▶ _TASK REQUIREMENTS_
Output, exactly as written, the lines below starting at the line containing "Pick the THU 09 date tab" and ending at the line containing "Open the Virtual". Drop the pictures and keep both end lines.

▶ _PROVIDED DATA_
══════════
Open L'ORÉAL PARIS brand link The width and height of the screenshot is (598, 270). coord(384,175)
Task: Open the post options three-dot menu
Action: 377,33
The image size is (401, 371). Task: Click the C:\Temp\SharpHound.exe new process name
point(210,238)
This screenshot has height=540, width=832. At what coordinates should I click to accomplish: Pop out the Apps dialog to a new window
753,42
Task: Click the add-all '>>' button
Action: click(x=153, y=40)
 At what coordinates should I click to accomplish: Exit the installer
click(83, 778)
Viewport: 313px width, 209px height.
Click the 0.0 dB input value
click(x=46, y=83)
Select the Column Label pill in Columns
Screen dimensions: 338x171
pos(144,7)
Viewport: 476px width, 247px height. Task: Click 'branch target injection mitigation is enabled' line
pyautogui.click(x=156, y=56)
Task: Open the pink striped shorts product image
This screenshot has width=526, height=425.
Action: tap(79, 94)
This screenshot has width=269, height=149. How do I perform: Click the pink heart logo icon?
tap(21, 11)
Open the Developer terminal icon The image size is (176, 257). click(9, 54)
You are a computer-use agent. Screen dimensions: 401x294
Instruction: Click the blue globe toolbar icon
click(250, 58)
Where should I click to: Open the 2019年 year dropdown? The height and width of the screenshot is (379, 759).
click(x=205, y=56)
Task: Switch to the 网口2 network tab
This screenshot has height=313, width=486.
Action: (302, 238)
══════════
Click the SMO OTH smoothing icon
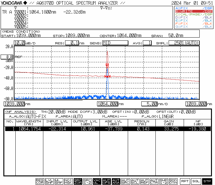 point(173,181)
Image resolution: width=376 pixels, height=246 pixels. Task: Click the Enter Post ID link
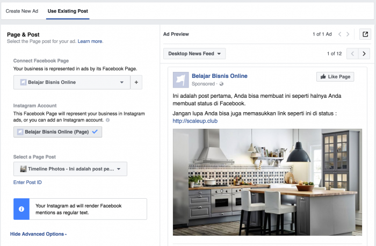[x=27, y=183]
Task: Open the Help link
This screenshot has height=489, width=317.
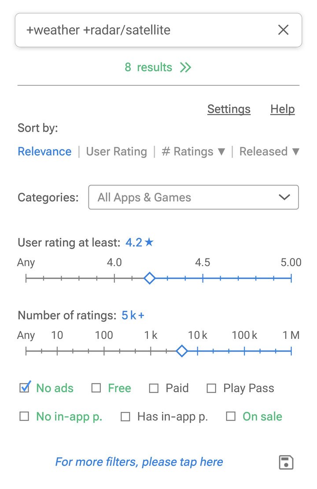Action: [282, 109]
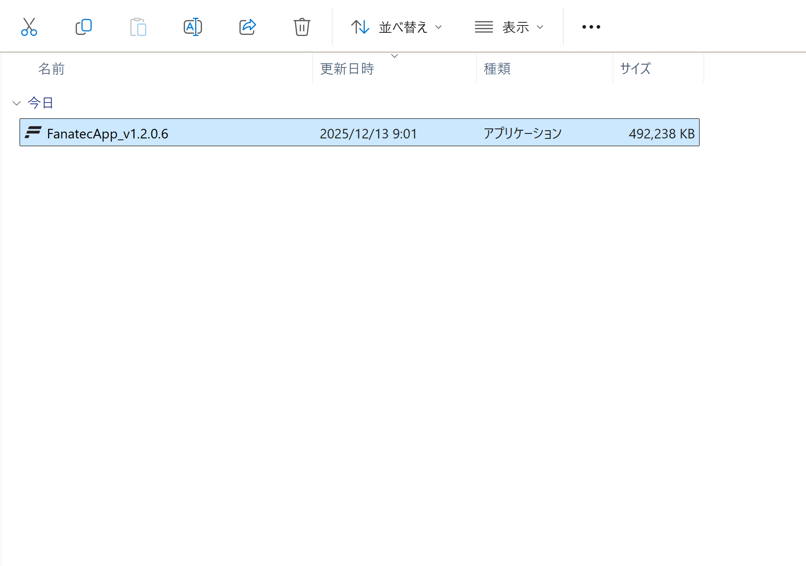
══════════
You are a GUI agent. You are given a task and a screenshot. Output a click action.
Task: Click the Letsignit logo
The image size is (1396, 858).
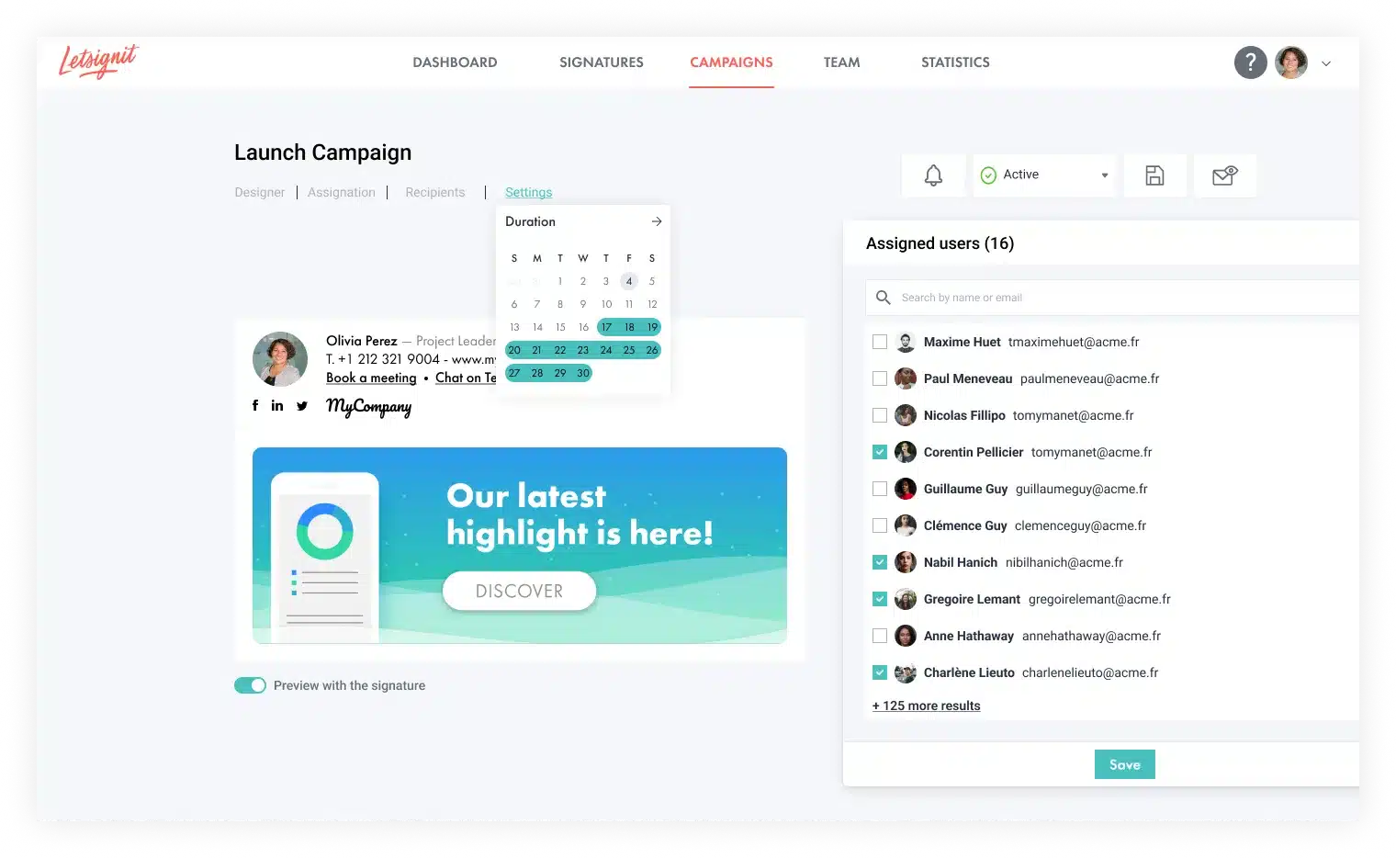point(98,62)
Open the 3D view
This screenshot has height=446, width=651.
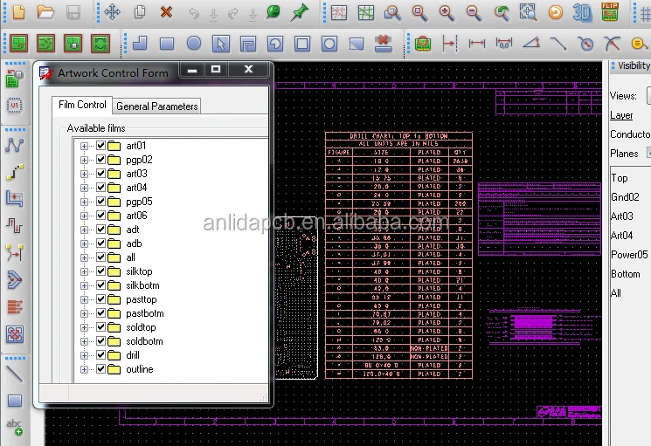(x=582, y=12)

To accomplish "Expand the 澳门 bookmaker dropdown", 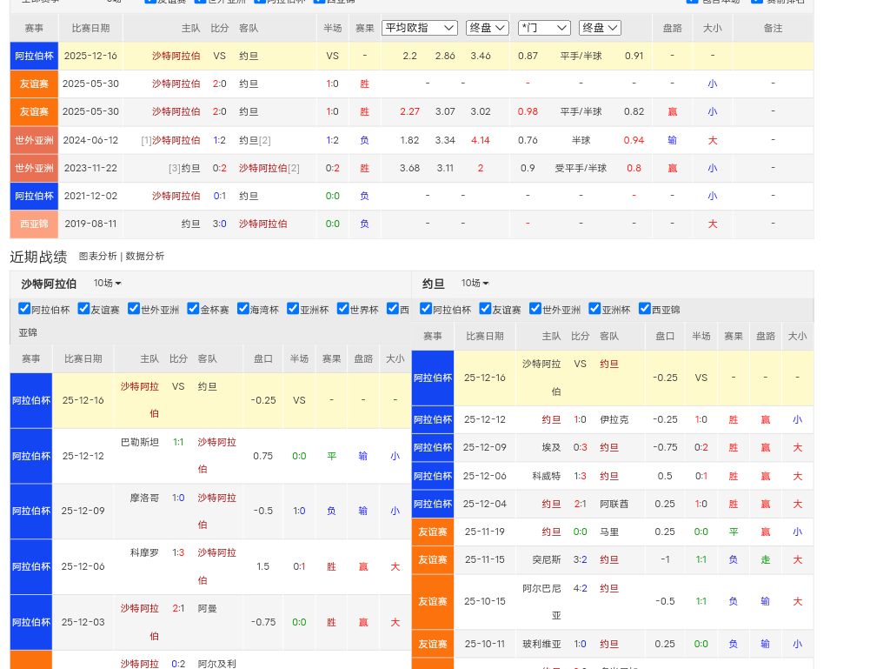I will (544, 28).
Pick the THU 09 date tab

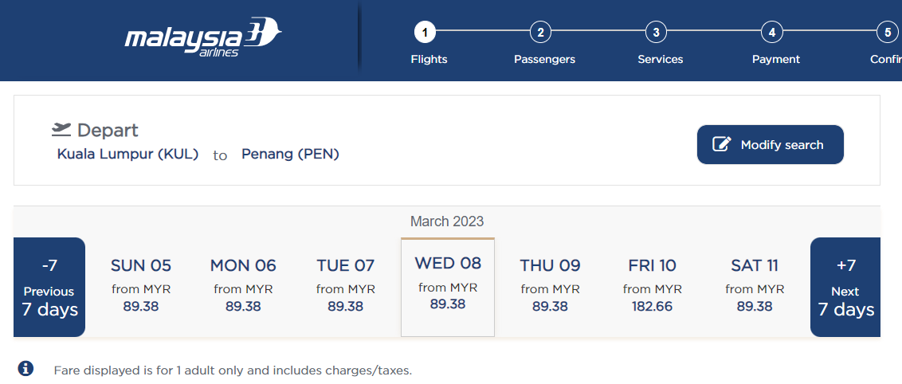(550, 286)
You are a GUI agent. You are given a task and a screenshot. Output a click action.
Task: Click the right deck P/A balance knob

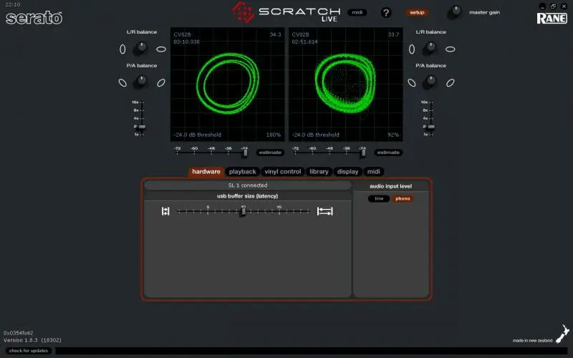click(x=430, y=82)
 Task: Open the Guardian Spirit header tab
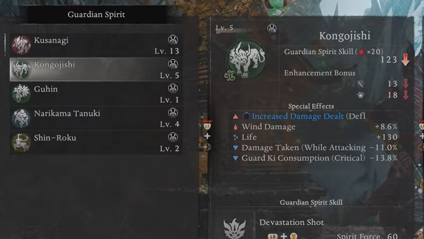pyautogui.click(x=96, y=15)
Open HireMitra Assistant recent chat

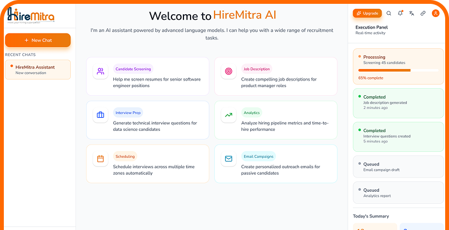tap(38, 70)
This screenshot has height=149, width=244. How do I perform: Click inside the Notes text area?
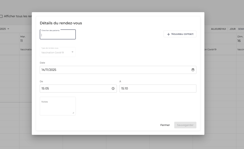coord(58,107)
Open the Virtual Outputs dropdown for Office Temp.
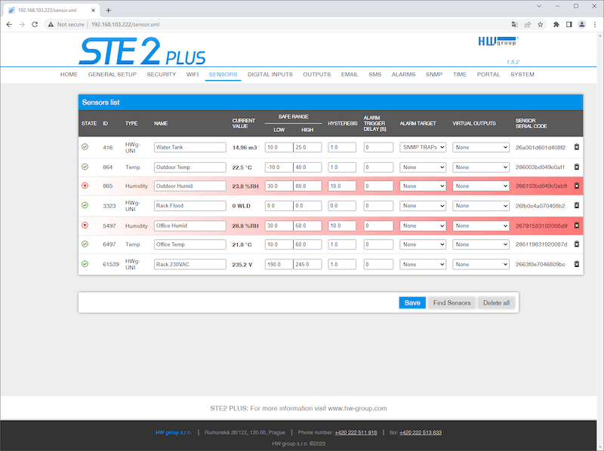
══════════
▶ _ANSWER FOR THE TASK_
Pick the THU 09 date tab

(550, 286)
You are a GUI agent. You are given a task and a screenshot. Output a click action.
Task: Click the right deck P/A balance knob

click(x=430, y=82)
 Task: Open the Guardian Spirit header tab
pyautogui.click(x=96, y=15)
Open HireMitra Assistant recent chat

tap(38, 70)
This screenshot has height=149, width=244. How do I perform: Click inside the Notes text area?
coord(58,107)
Open the Virtual Outputs dropdown for Office Temp.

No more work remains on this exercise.